Plucked stringed instruments with vertically notched or pierced bridges are found only along the African coast from Senegal to Angola. The unique bridge seen here on the kora lifts the strings on a plane perpendicular to the body instead of parallel to it. Constructed of a calabash resonator, covered with sheep or goat hide and bearing nylon strings secured around a wooden neck, the West African kora combines features of the harp and the lute. It is played either standing or sitting by professional musicians traditionally associated with the nobility. The jali (performer) holds the kora upright and plucks the twenty-one strings with thumb and forefingers to accompany spoken narratives, genealogical recitations, and praise songs. The kora also provides solo interludes. Tuning is achieved by turning the antelope-hide rings to which the strings are tied.

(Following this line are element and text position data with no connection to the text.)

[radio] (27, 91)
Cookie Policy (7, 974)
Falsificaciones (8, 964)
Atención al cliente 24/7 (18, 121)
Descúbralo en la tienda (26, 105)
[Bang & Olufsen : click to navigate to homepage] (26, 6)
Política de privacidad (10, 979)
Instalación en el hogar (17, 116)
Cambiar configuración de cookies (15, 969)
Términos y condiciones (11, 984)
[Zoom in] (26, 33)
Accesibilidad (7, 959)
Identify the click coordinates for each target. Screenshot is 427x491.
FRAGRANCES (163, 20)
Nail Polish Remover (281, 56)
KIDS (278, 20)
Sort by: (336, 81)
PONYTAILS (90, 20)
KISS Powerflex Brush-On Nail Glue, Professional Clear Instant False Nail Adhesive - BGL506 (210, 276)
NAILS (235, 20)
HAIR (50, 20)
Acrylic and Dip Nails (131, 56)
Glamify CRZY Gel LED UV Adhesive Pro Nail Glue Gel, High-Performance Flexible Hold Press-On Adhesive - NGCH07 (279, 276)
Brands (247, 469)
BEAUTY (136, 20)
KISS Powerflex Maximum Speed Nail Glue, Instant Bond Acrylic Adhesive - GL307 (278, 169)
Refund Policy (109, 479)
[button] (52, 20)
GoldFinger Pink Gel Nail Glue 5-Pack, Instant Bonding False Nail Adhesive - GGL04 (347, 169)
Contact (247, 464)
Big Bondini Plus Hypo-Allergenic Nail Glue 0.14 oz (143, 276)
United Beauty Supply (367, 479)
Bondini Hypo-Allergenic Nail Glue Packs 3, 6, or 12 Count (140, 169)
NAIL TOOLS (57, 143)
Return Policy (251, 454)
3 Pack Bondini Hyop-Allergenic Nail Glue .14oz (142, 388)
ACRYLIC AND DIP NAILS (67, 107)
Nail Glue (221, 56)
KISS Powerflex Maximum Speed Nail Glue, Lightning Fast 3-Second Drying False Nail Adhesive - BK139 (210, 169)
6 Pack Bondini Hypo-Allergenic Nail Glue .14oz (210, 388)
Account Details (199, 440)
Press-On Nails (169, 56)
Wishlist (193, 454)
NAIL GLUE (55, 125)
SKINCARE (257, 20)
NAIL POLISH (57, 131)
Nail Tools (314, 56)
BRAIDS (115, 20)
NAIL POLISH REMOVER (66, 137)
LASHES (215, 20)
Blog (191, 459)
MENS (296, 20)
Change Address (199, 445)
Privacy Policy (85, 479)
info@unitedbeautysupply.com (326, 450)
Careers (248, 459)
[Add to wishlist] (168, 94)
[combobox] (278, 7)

Among the Mande peoples of the western and central Sudan, kora and other stringed instruments accompanied the epic narratives of jeliw (singular jeli), a class of bards who are retained by wealthy patrons to chronicle family histories and propagate stories of heroic ancestors. A hereditary position, jeliw remain intimately linked to the same families for generations and serve as living repositories of chronicles passed down through time. As revered keepers of family history, they are often called upon to act as intermediaries during disputes among relations. Like other traditional musician jeliw employ music to help them recall and organize the extensive amounts of information with which they are entrusted. The social role of jeliw has remained much the same in contemporary Mande society, although their patronage has undergone some significant changes. Many jeliw now perform for general audiences, while others are employed by individuals who have met with success in the postcolonial era.

This kora was made by Mamadou Kouyaté, the chief musician of Senegal's first president Leopold Sengor. The bridge was made by Djimo Kouyaté.